**Exercise requirements**
Write out, word for word, the first line of the data below and every line after it through the one containing "This screenshot has width=2420, height=1512.".

**Records shown**

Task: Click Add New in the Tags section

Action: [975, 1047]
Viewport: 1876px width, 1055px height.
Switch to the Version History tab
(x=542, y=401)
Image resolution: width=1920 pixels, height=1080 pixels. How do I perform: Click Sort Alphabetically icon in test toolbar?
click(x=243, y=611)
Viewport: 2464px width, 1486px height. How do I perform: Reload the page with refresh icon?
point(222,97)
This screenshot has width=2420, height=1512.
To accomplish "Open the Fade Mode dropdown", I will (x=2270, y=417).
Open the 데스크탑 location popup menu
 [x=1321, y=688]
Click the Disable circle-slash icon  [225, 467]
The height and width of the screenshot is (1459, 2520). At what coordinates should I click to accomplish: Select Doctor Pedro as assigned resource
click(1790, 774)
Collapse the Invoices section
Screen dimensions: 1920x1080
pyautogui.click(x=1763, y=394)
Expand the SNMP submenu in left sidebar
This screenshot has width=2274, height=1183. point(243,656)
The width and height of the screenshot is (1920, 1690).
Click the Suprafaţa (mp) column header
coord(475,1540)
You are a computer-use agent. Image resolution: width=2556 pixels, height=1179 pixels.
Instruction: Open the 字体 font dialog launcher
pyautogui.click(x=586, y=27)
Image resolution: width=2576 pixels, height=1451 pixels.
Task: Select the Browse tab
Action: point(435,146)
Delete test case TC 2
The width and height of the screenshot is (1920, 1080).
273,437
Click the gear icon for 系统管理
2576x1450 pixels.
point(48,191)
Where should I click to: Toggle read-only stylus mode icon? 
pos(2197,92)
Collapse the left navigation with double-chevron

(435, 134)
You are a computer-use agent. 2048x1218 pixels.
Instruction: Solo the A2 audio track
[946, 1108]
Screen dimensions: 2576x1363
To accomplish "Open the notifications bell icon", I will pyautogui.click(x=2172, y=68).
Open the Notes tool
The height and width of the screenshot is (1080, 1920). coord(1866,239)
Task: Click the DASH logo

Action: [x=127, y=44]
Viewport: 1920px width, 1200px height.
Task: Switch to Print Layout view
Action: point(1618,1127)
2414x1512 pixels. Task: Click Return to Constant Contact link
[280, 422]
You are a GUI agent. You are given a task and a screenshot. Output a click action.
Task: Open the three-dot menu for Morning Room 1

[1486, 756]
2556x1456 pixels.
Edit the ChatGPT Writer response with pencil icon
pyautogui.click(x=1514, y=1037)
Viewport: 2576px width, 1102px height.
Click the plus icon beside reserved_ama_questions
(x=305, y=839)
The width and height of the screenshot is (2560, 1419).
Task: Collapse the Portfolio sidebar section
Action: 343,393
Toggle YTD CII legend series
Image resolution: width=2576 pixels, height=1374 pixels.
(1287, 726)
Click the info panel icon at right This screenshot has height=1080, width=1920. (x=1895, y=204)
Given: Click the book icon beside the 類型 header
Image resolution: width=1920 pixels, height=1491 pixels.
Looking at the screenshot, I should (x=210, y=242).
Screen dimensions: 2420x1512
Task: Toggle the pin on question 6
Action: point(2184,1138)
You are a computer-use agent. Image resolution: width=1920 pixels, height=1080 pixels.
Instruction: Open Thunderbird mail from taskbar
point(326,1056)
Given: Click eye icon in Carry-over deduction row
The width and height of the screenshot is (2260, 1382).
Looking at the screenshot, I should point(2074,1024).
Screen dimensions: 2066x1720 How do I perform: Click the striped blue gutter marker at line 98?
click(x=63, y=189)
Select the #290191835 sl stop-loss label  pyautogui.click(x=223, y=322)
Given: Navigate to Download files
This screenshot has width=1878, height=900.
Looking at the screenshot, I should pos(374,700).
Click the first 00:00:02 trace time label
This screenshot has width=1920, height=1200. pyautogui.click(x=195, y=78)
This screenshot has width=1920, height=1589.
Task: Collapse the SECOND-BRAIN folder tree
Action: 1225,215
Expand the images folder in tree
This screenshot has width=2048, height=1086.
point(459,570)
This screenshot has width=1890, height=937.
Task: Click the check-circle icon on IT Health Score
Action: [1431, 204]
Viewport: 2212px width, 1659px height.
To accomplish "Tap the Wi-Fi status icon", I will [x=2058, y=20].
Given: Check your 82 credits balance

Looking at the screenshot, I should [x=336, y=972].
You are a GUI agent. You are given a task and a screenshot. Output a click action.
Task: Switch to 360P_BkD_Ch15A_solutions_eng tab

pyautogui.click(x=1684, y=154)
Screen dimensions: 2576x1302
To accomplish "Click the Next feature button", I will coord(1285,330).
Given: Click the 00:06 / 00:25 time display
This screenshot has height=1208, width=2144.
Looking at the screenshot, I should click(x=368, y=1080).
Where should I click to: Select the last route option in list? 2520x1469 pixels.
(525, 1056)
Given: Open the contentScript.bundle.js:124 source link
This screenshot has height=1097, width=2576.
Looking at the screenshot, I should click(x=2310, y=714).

**Exercise response**
Task: Click Add New in the Tags section

Action: [975, 1047]
Viewport: 1876px width, 1055px height.
Switch to the Version History tab
(x=542, y=401)
Image resolution: width=1920 pixels, height=1080 pixels. How do I perform: Click Sort Alphabetically icon in test toolbar?
click(x=243, y=611)
Viewport: 2464px width, 1486px height. How do I perform: Reload the page with refresh icon?
point(222,97)
This screenshot has width=2420, height=1512.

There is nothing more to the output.